About this task:
Begin the copy at the line that contains "Where should I", end it at the last line of the entries below, keep every word exact, and include no pictures.

Dataset excerpts:
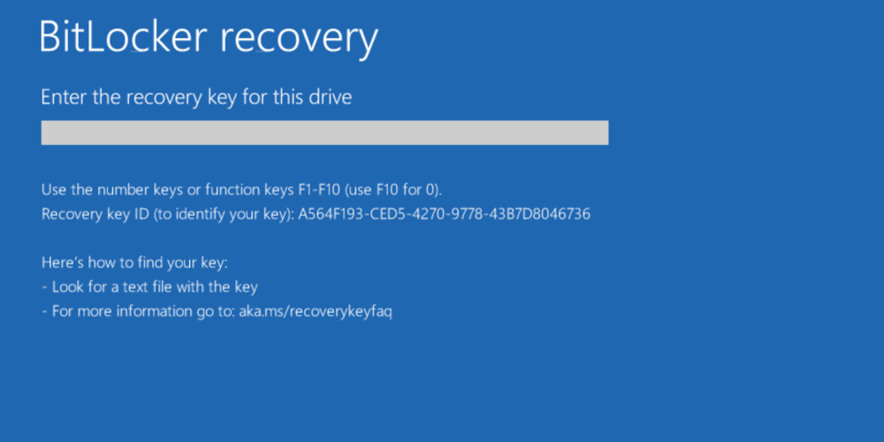The image size is (884, 442).
Task: Click the "Look for a text file" hint line
Action: click(x=118, y=286)
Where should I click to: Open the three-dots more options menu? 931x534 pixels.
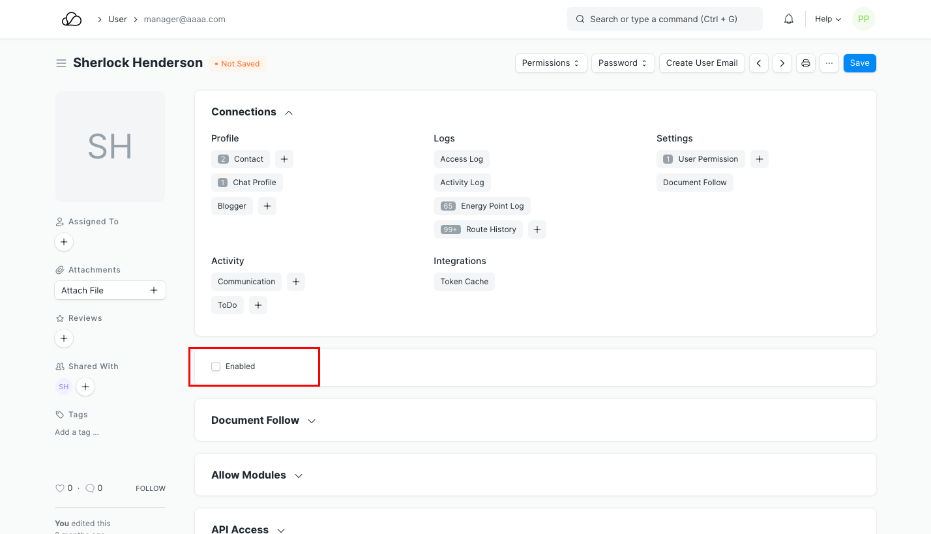coord(829,63)
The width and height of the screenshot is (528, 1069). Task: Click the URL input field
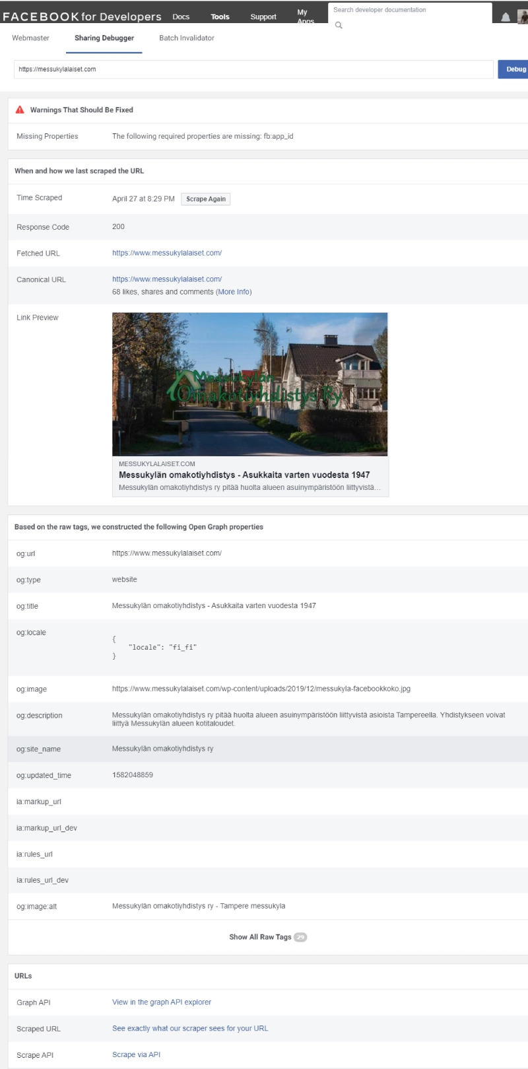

Your response:
Where should I click to: Open the three-dots more options menu? 931x534 pixels.
coord(829,63)
The width and height of the screenshot is (528, 1069). Task: Click the URL input field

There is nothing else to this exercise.